La première année suivant mon arrivée, j’étais en terminale au lycée français, une école privée onéreuse, payée par ma mère. Nicolas, notre directeur, m’expliqua que de nombreuses fondations finançaient le développement de la Pologne et qu’il fallait en profiter. Il me demanda de solliciter une bourse auprès de l’ambassade. Cette idée ne me plaisait pas, mais je le fis.

Je me présentai comme un pauvre petit Français perdu en Pologne, dans l’espoir de faire baisser les frais de l’école. Le conseiller d’ambassade ne compris pas ma démarche, pour lui la solution était simple : rentrer en France, où l’enseignement est gratuit ! Je comprenais ses réticences : un jeune Français arrivant sans ses parents en Pologne, évoquant un tuteur (Nicolas) qui n’était pas vraiment son tuteur, avait de quoi inquiéter. J’étais très mal à l’aise dans cette discussion, pressé d’arriver à un résultat sans avoir d’arguments véritables à exposer pour l’obtenir… Je finis par expliquer naïvement que j’étais engagé dans l’Opus Dei. J’appris, deux ans plus tard, que le conseiller avait convié mes professeurs pour leur transmettre cette information avec circonspection et leur demander de me surveiller.


Nous n’étions qu’une douzaine d’élèves en terminale S et entretenions de ce fait des relations proches avec nos professeurs. Le niveau était moins élevé que dans mon école précédente, j’avais de bonnes notes. Les élèves venaient de familles plutôt fortunées. Beaucoup fumaient des joints. Il m’était cependant difficile d’entretenir avec eux des relations d’amitié car j’étais trop occupé au centre. Il me fallait réciter des prières, faire mon travail de classe, apprendre le polonais deux heures par jour, effectuer des réparations d’entretien au centre, organiser des camps, etc. En outre, tous les deux jours, je devais assister aux activités du centre. Mon agenda était tellement chargé que je ne pouvais passer au plus qu’une demi-heure par semaine avec mes amis. Ils connaissaient mon appartenance à l’Opus Dei même si je ne l’avais pas criée sur les toits.

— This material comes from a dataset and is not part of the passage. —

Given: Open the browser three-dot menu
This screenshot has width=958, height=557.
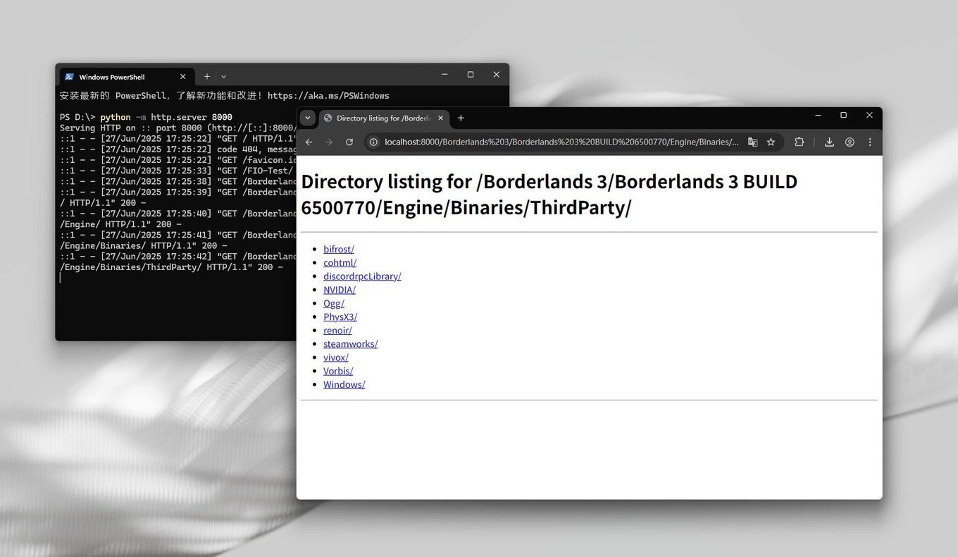Looking at the screenshot, I should point(870,142).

Je m’efforçais d’être « ordinaire au milieu du monde ». C’est difficile quand on ne peut pas aller au cinéma et qu’il faut éviter les filles ! Il m’était également interdit de danser. J’ai dû inventer une excuse pour ne pas aller au bal de fin d’année, ce qui n’était pas vraiment un renoncement puisque je savais que je ne pourrais pas m’amuser avec les autres, qu’il me faudrait filer rapidement pour ne pas rentrer trop tard au centre. En fait ces fêtes m’attiraient peu. Je préférais être entouré de garçons, c’était plus reposant. Avec les filles, je devais être toujours sur mes gardes, veillant à ne pas me laisser séduire, ni à leur plaire et surtout à ne pas tomber amoureux. Les filles me plaisaient, mais j’y avais renoncé.

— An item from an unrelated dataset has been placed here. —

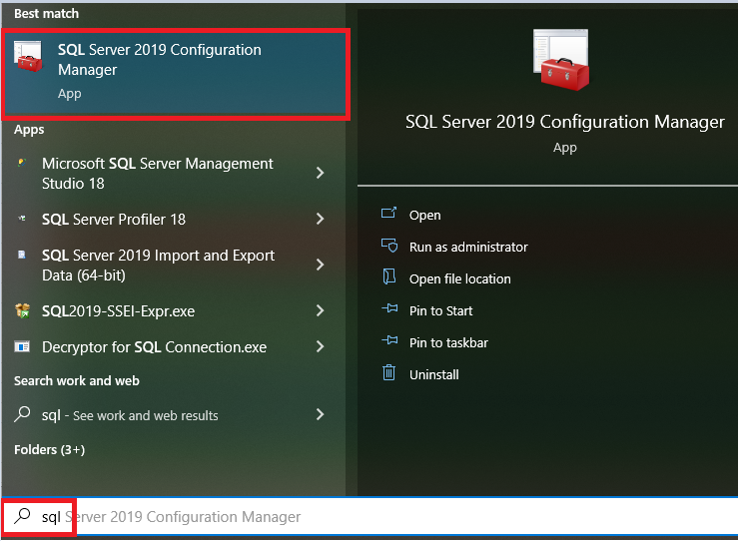Select Open file location
This screenshot has width=738, height=541.
(x=459, y=278)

Je ne regrettais cependant pas d’avoir choisi cette voie. Elle me donnait un but, une raison de vivre. Les résidents du centre m’étaient sympathiques, je rencontrais des gens intéressants. Je n’ai jamais assisté à un conflit ouvert dans un centre ni été le témoin d’événements spectaculaires ou traumatisants. Une sélection rigoureuse à l’entrée réunit des personnes partageant les mêmes idéaux, la même manière de vivre. Aussi chacun fait-il des efforts pour s’intéresser aux autres, faciliter la vie en communauté, concourant à créer une atmosphère fraternelle et enrichissante. Les jeunes numéraires se soutiennent les uns les autres avec enthousiasme pour faire ensemble quelque chose de leur vie et, par leur exemplarité, contribuer à changer le monde. Pour cela, ils s’évertuent généreusement à améliorer leur comportement, consacrant leur vie à Dieu, essayant de tout leur cœur de vivre l’Évangile.

Pourtant, il n’y a pas véritablement d’amitié entre les membres. Chacun étant très pris par sa mission apostolique, il reste peu de temps pour créer de vrais liens, pour passer du temps ensemble sans motif. Parfois, des « amitiés particulières » se nouent, en violation des règlements. Elles donnent lieu à des sanctions.

Pour ma part, je me suis senti très seul, même si je ne m’autorisais pas à en prendre clairement conscience. De même, je remarquais bien que les directeurs ou les prêtres ne vivaient pas à 100 % ce qu’ils prêchaient, que parfois des rivalités se créaient, mesquines, mais je n’en tirais pas de conclusion. J’avais rejoint l’Œuvre pour Dieu, pas pour ses directeurs. Durant les treize années qui précédèrent ma sortie, pas une seule fois je n’ai remis en question l’Opus Dei, ni même ma vocation. Je cherchais toujours ma place au milieu du monde, mais il ne m’est pas venu à l’idée de changer de chemin : ma décision relevait pour moi de l’engagement définitif.


Désormais bachelier, j’ai entrepris des études de mathématiques, physique et chimie, d’une part parce que j’étais bon dans ces matières, d’autre part parce que je ne savais que faire d’autre. L’Œuvre n’a pas tenté d’influencer mon choix. Après tout, je ne voulais pas devenir comédien ! Les métiers artistiques sont plutôt déconsidérés, on privilégie l’utile : écoles de commerce, droit, architecture, médecine. Les directeurs n’apprécient pas trop les études scientifiques non plus, elles nous accaparent trop et nous rendent moins disponibles à notre mission. Ils n’interviennent toutefois que dans la mesure où on leur demande conseil.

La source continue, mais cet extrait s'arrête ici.